If you do nothing else today, read this post by Tanta over at Calculated Risk. All of it. In it, you'll see a very thorough debunking of the myth that says everything in mortgage servicing can be automated, as well as a debunking of the single largest myth emerging in today's major media: that so-called predatory servicing is the result of willful intent on the part of the servicer. The truth is that most of what consumer groups conveniently call predatory servicing -- say, for example, a borrower freshly-discharged from Chapter 13 receiving a notice of default one month later on unpaid escrow adjustments -- has very little to do with intent. Instead, it has everything to do with organizational stupidity and the belief that a technology can automate away any real need for those on the front lines to understand the process they're a part of. Tanta's conclusion:
...frankly it is time that CEOs and consultants and analysts start taking a good hard look at the "price" of certain kinds of "efficiency." I am not a Luddite, but I know from painful experience that a computer only does what it is programmed to do. They can handle most of the processes on a performing loan with almost no human intervention; they are efficient and they keep costs down for everyone. But I don't care what fancy consultant told you they can do default servicing without expert human beings controlling the process. This is why you get 50 bps on subprime servicing. You get 25 bps on prime paper. You cannot claim it costs you more to deal with loans in BK--a common enough occurence with subprime loans--and then expect to process them with the same efficiency as prime paper. Not. Gonna. Happen.
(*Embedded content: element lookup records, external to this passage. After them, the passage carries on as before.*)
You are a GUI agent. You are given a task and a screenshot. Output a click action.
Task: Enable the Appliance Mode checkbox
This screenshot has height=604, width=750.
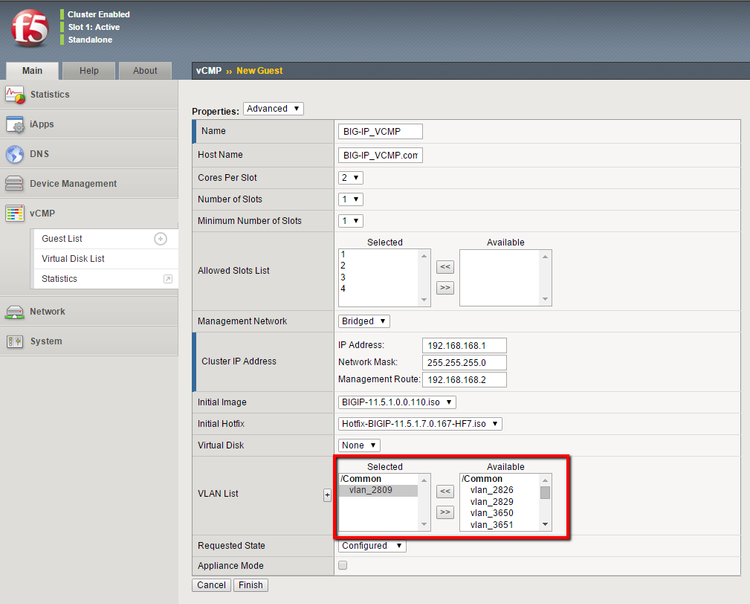pyautogui.click(x=344, y=566)
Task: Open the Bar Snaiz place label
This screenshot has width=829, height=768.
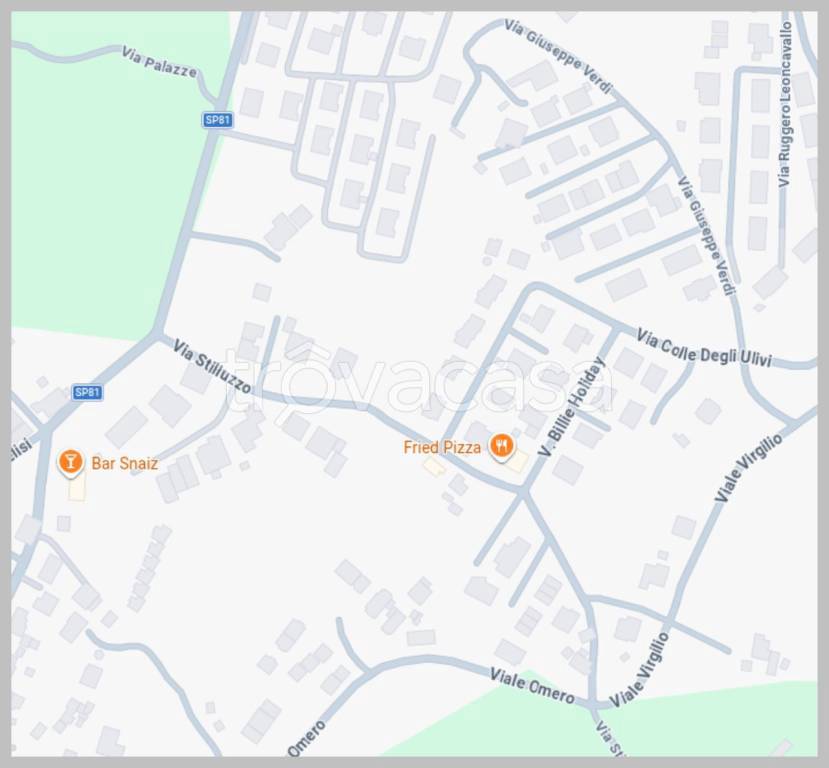Action: tap(125, 464)
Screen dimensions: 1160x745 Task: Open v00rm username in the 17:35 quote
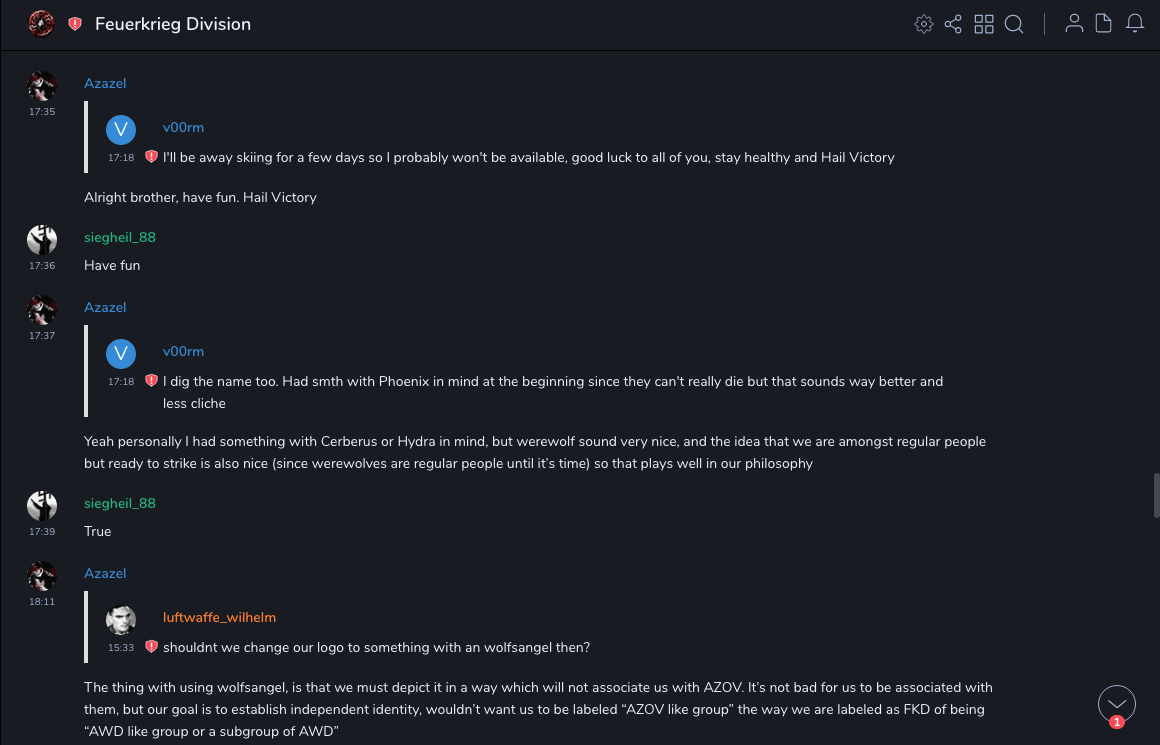click(x=183, y=127)
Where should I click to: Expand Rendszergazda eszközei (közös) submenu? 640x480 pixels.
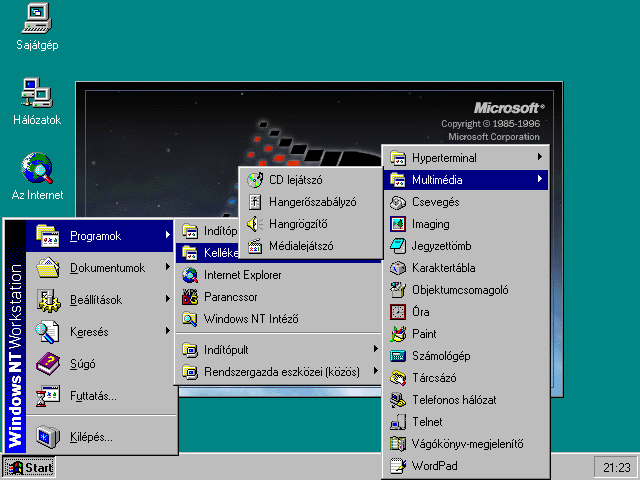[x=280, y=372]
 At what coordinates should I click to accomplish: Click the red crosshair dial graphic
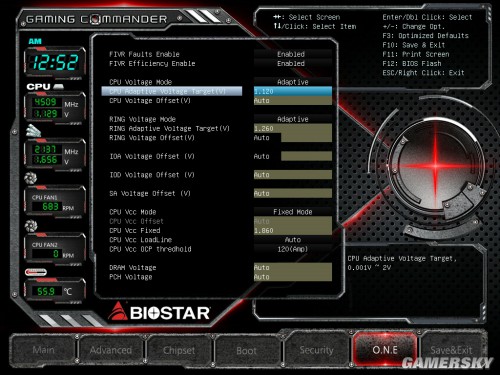pos(435,166)
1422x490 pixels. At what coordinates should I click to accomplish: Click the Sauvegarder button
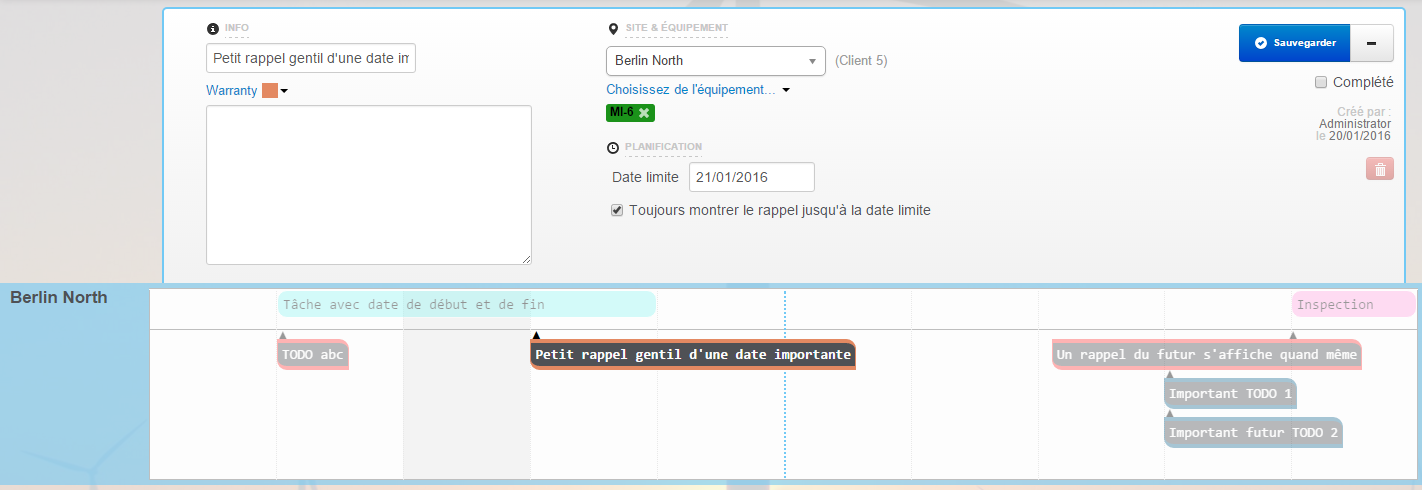1294,43
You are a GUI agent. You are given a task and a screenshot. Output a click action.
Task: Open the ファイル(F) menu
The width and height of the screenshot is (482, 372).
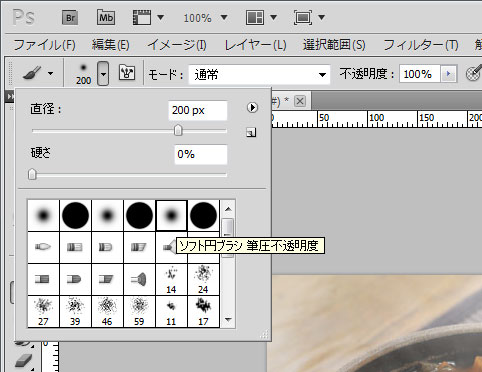44,45
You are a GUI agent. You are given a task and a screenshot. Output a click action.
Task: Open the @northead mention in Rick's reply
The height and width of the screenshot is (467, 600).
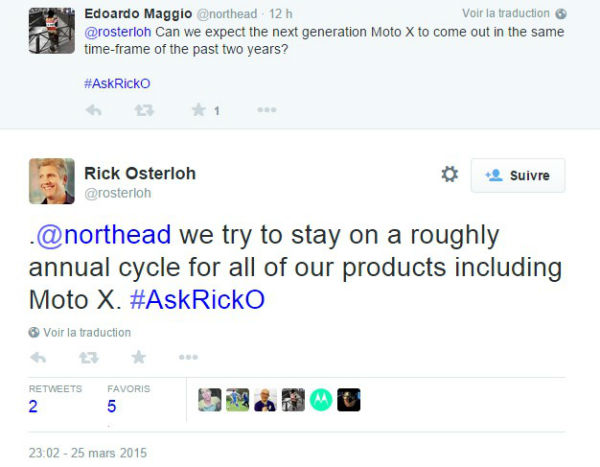pyautogui.click(x=102, y=236)
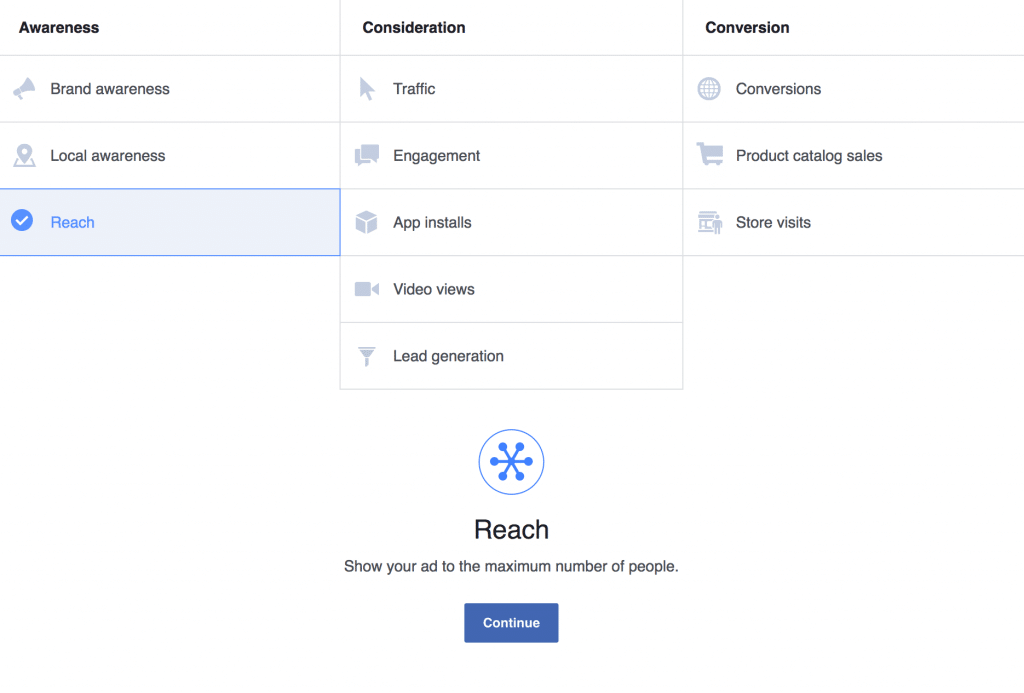Select the Local awareness map pin icon
1024x693 pixels.
[24, 155]
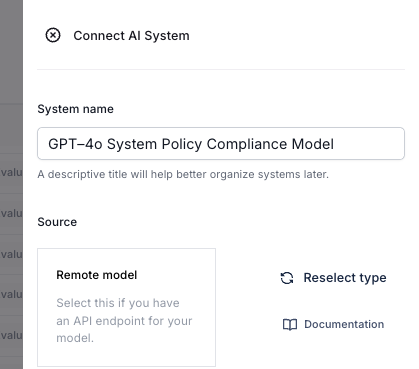Click the Reselect type button text
The height and width of the screenshot is (369, 419).
[345, 278]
HW readers likely already know from previous posts my disdain for the default industry's nearly-religious reliance on managing to a timeline, perhaps the most visible sign of "efficiency" in default management to anyone who has ever worked in the field. Managing solely to timeline has real costs, for both the industry as well as consumers. Case in point: I have a neighbor who happens to be a retired 32-year-old multi-millionaire. But he's leasing the house he lives in because he felt the property values in the area were too high; and the owner -- an investor from California -- just lost the house in foreclosure. My neighbor has wanted buy the house, and he can pay cash. He's now working with a dimwit of an REO agent to try and complete a purchase after the sale and before he and his family get kicked onto the street. And guess what? He still might end up on the street, either because the REO outsourcer managing the property can't figure out how to process the transaction or because the REO agent has no idea what he's doing. Things might actually be easier for the REO department if he vacated the property with a cash-for-keys payment, the REO vendor then hired their property preservation folks to trash-out and clean the place, and then he and his family purchased the property and moved back in. It's all part of a perverse definition of "efficiency," if you ask me. It's high time this changed -- because what default servicers need right now are people who really, truly and deeply understand what it is that they're doing, not someone who understands how to rock LenStar.